Objective To evaluate the ability and characteristics of cationic poly(D,L-lactide-co-glycolide)(PLGA)nanoparticles as a delivery system of DNA vaccine. Methods Cationic PLGA nanoparticles were prepared by a modified double emulsion procedure,of which the size and the zeta potential were characterized to achieve the optimal synthesis.The morphology,adsorption efficiency,resistance to DNaseⅠdegradation,cytotoxicity and the ability of cell uptake and transfecting eukaryotic expression plasmids were investigated to evaluate the applicability and feasibility as a vector for DNA vaccine delivery. Results PLGA nanoparticles modified by two reagents were optimal in size distribution,zeta potential and dispersivity,of which the size was uniform and in regularly spherical shape under scanning and transmission electron microscopes. The adsorption efficiency of DNA reached 65%,and the DNA adsorbed was protected from the degradation by DNaseⅠ. Cytotoxicity test showed that the survival rates of BHK-21 and PK-15 cells were more than 80%.Confocal microscopy demonstrated that cationic PLGA nanoparticles were internalized by BHK-21 cells.

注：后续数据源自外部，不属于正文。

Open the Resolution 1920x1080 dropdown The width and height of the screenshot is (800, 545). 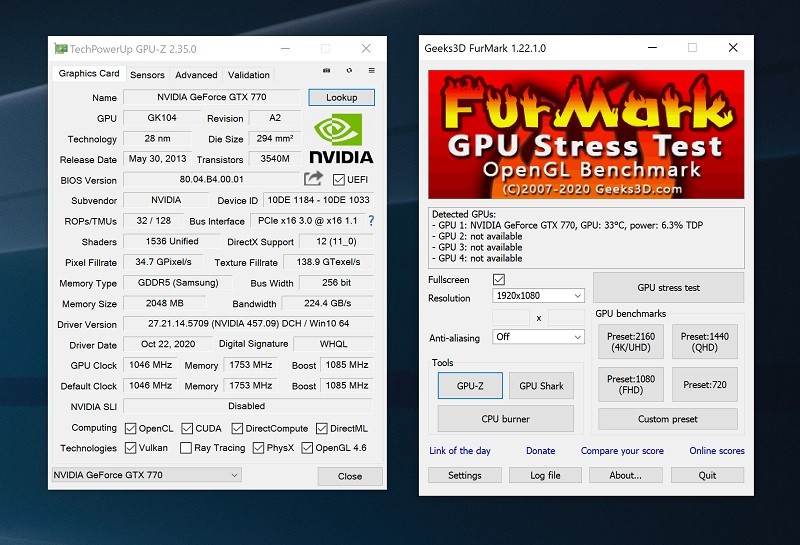(x=538, y=297)
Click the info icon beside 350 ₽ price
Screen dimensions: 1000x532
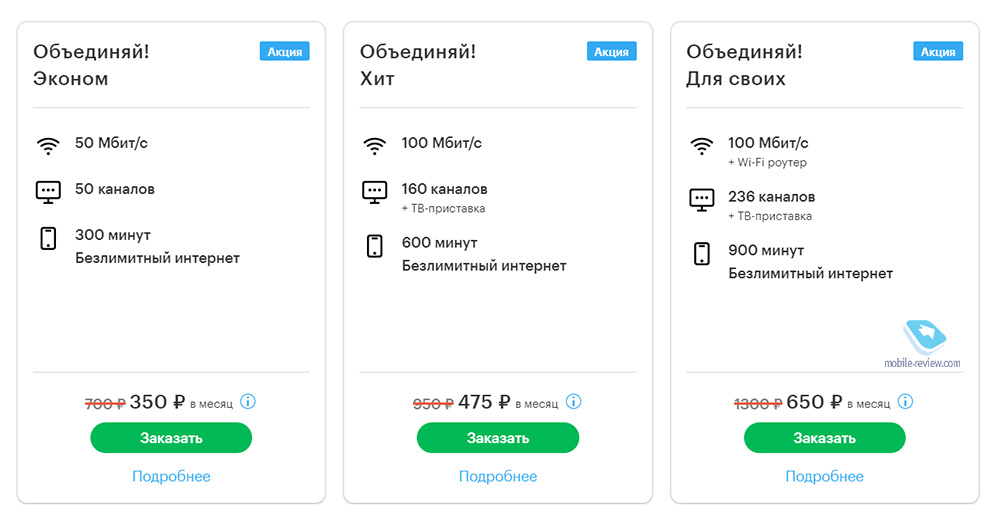click(x=247, y=402)
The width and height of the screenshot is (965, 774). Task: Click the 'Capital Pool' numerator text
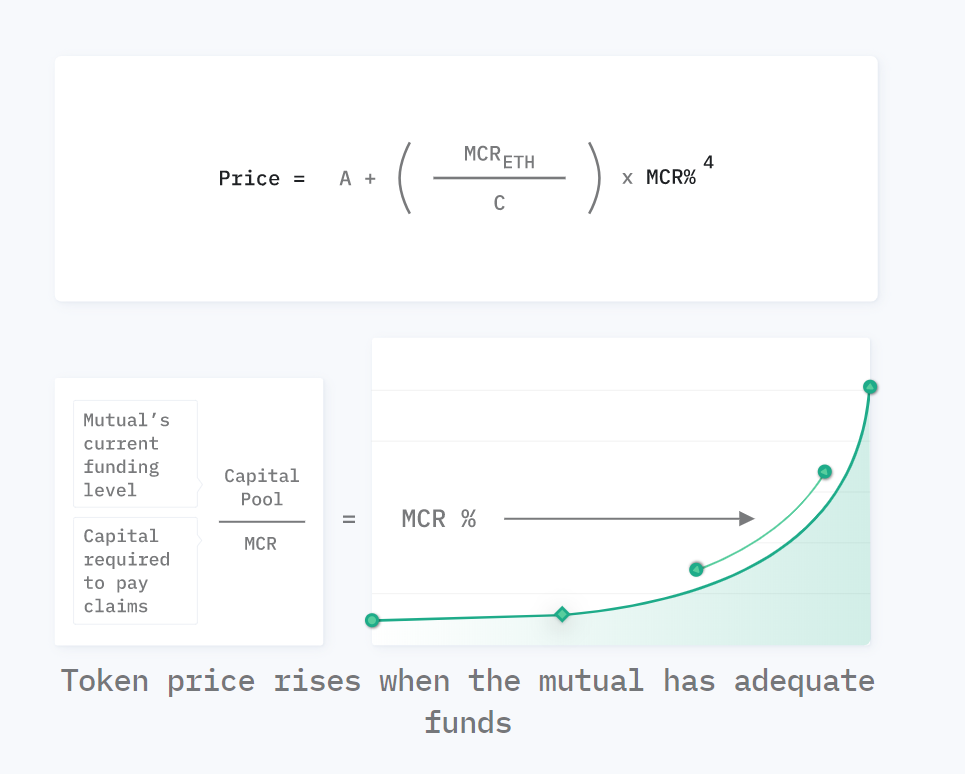(262, 487)
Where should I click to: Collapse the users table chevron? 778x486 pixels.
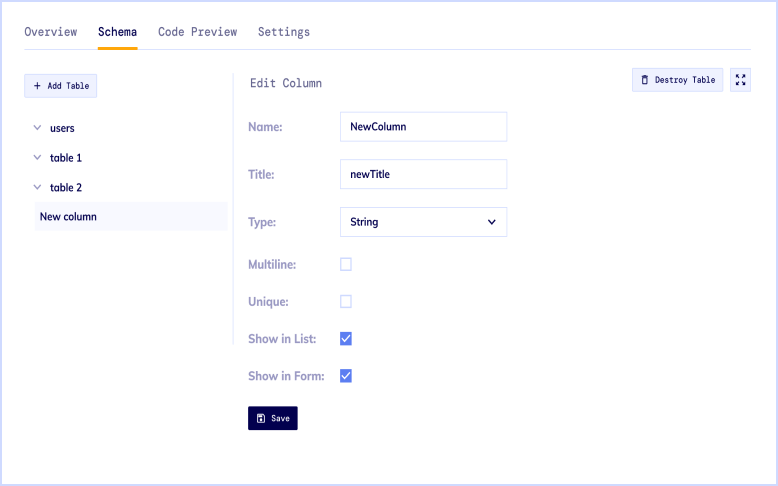pyautogui.click(x=37, y=128)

Indirect immunofluorescence assay(IFA) eukaryotic expression plasmid was effectively transfected,and the recombinant protein was expressed correctly. Conclusion Cationic PLGA nanoparticles with ability of DNA vaccine delivery were prepared successfully,which provided a theoretical basis for the development of delivery system of DNA vaccine.